* _WHAT IS REQUIRED_: Rewrite the stretch from "You are a computer-use agent. Viewport: 403px" through "will pyautogui.click(x=1147, y=305).", changing "heading" to "title" and leaving everything else as it is.

--- INPUT MATERIAL ---

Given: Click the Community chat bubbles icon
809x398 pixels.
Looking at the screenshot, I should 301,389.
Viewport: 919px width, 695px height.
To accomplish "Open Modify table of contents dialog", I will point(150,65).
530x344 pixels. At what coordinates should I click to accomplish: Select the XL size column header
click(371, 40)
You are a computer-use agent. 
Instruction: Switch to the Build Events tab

---
--- INPUT MATERIAL ---

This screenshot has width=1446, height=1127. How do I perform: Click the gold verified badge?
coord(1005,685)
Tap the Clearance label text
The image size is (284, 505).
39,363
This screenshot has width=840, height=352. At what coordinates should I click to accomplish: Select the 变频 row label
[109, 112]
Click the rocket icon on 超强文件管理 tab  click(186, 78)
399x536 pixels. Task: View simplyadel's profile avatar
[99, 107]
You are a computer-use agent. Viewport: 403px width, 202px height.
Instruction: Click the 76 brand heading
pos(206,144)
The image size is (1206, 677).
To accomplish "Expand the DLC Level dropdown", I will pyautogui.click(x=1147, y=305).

---
--- INPUT MATERIAL ---

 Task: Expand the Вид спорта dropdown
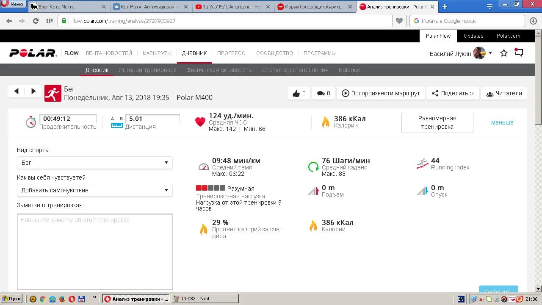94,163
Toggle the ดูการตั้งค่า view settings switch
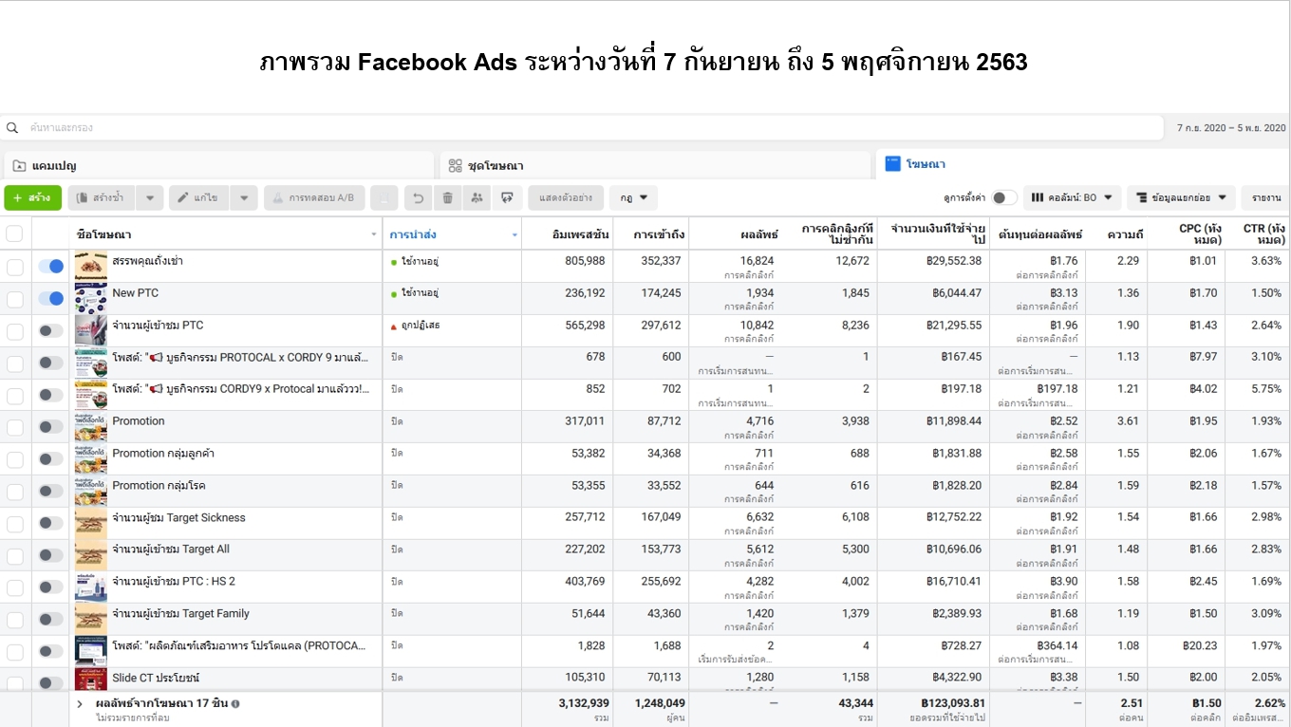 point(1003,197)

---

* _WRITTEN SOLUTION_:
You are a computer-use agent. Viewport: 403px width, 202px height.
Instruction: Click the 76 brand title
pos(206,144)
The image size is (1206, 677).
To accomplish "Expand the DLC Level dropdown", I will pyautogui.click(x=1147, y=305).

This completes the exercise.